Start SOURCE TEXT

Spending a little money on decent speakers is like going to the optometrist and getting your vision corrected: there's a whole world of stuff that gets obliterated by low-tier equipment. There are obviously diminishing returns. (I mostly just use Sony MDR-7506s for mixing—a staple of studios and radio stations due to their flattish frequency response—and AirPods Pros for daily use.)
Sibilance is something you should hear whenever an s is pronounced for that sound to be legible at all. The problem is rather that it places a lot of energy around 6-9 kHz and comes across as louder than lower frequency sounds when you sing directly into a microphone. But it's not something you shouldn't be hearing, at least if you want sibilant consonants to be audible, just something that should be relatively lower in the mix than it is on the original microphone recording, if you want a pleasant sound.

End SOURCE TEXT
Start RAW DATA

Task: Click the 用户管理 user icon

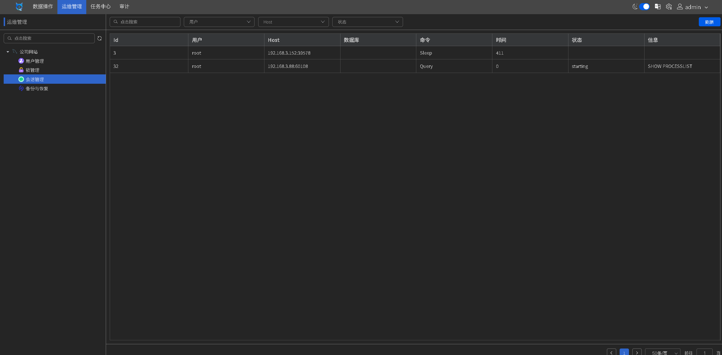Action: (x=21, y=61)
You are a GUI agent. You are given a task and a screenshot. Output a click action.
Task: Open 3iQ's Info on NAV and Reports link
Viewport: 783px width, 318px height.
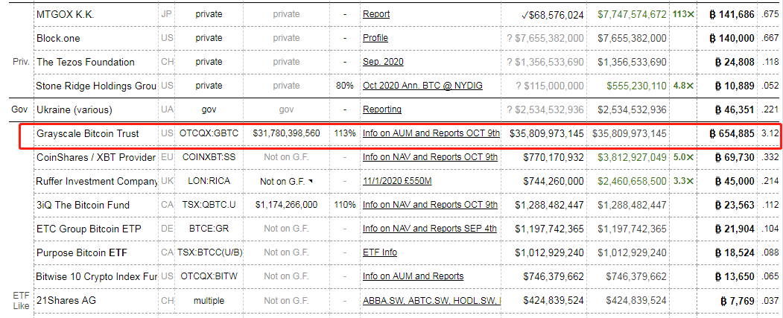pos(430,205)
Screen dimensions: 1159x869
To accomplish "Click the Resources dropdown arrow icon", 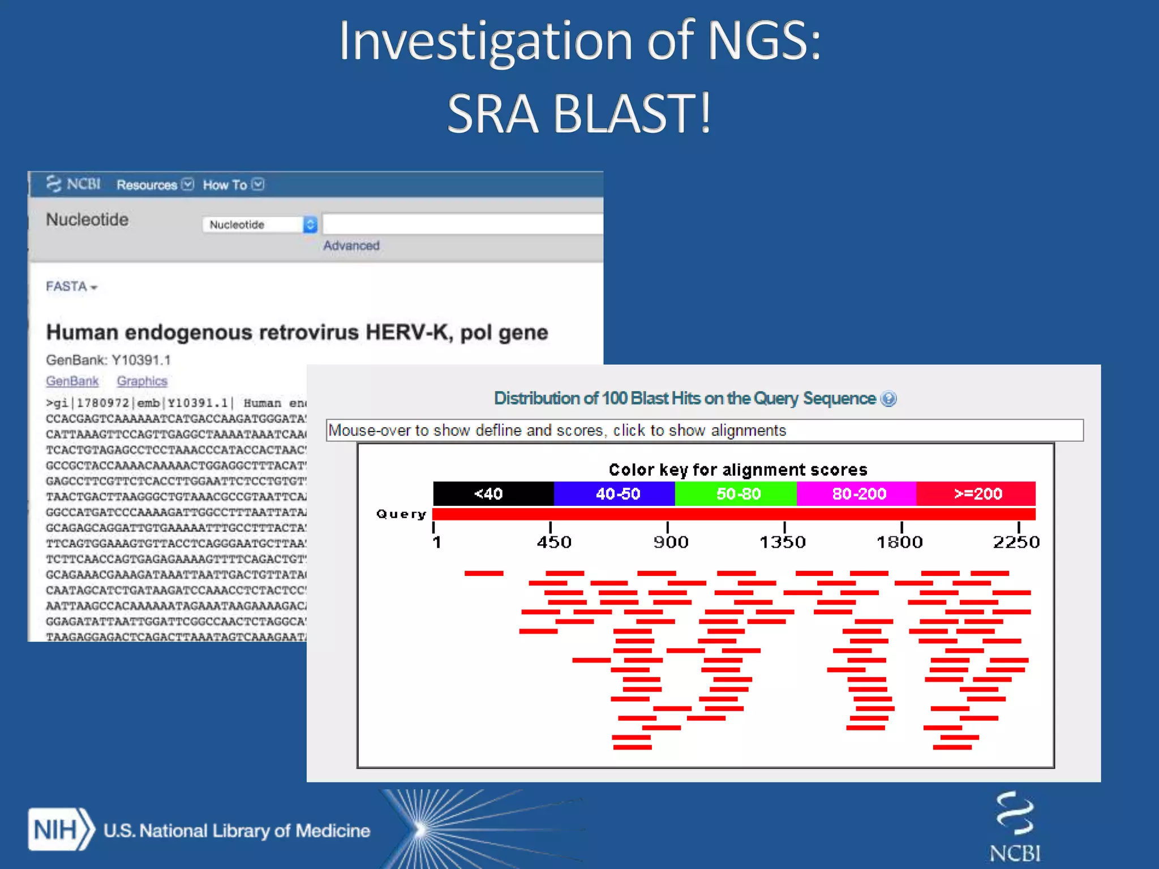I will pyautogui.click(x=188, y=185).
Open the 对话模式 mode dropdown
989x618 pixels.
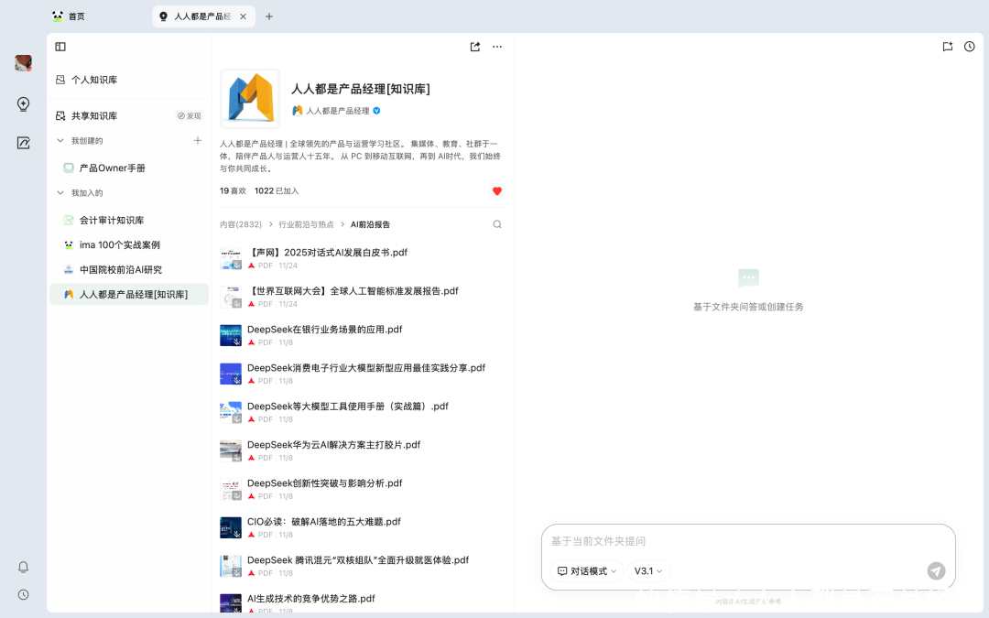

End RAW DATA

COMPLETE THE FOLLOWING:
1. In the passage on speakers and sibilance, around which frequency range does sibilance put a lot of energy?
2. Extend the passage on speakers and sibilance, picking up right after its final sentence.
None of the material is needed here.

RESULTS:
1. Around 6-9 kHz.

2.
Because the experience is that much better. It's a different world. But it's possible and better to start small - headphones or especially in-ears can sometimes be bought really cheaply if you know what you're doing and fix their frequency response with EQ. Headphones are always a compromise though, and speakers cost more, but even there the prices fell sharply in the last decade. Some studio monitors for less than 500 USD can be pretty great.
Unfortunately the difference between 500 USD studio monitors and good 6k USD hifi loudspeakers is also pretty big and clearly audible for a normal person without hearing damage. But the fact is that you can get actual, real hifi sound for sub 500 USD, and okay sound for even lower, that wasn't a thing 15 years a go and it's pretty great.
It's worth adding that this applies to lower bitrates, certainly including any non-maximum settings on Spotify, but not really to 320k (the highest quality MP3 setting ingeneral). There are some people here and there who are able to successfully ABX a 320k MP3 and present evidence, which is really easy these days when using a computer as an audio source, but those are rare. It really is pretty much indistinguishable even for most trained ears.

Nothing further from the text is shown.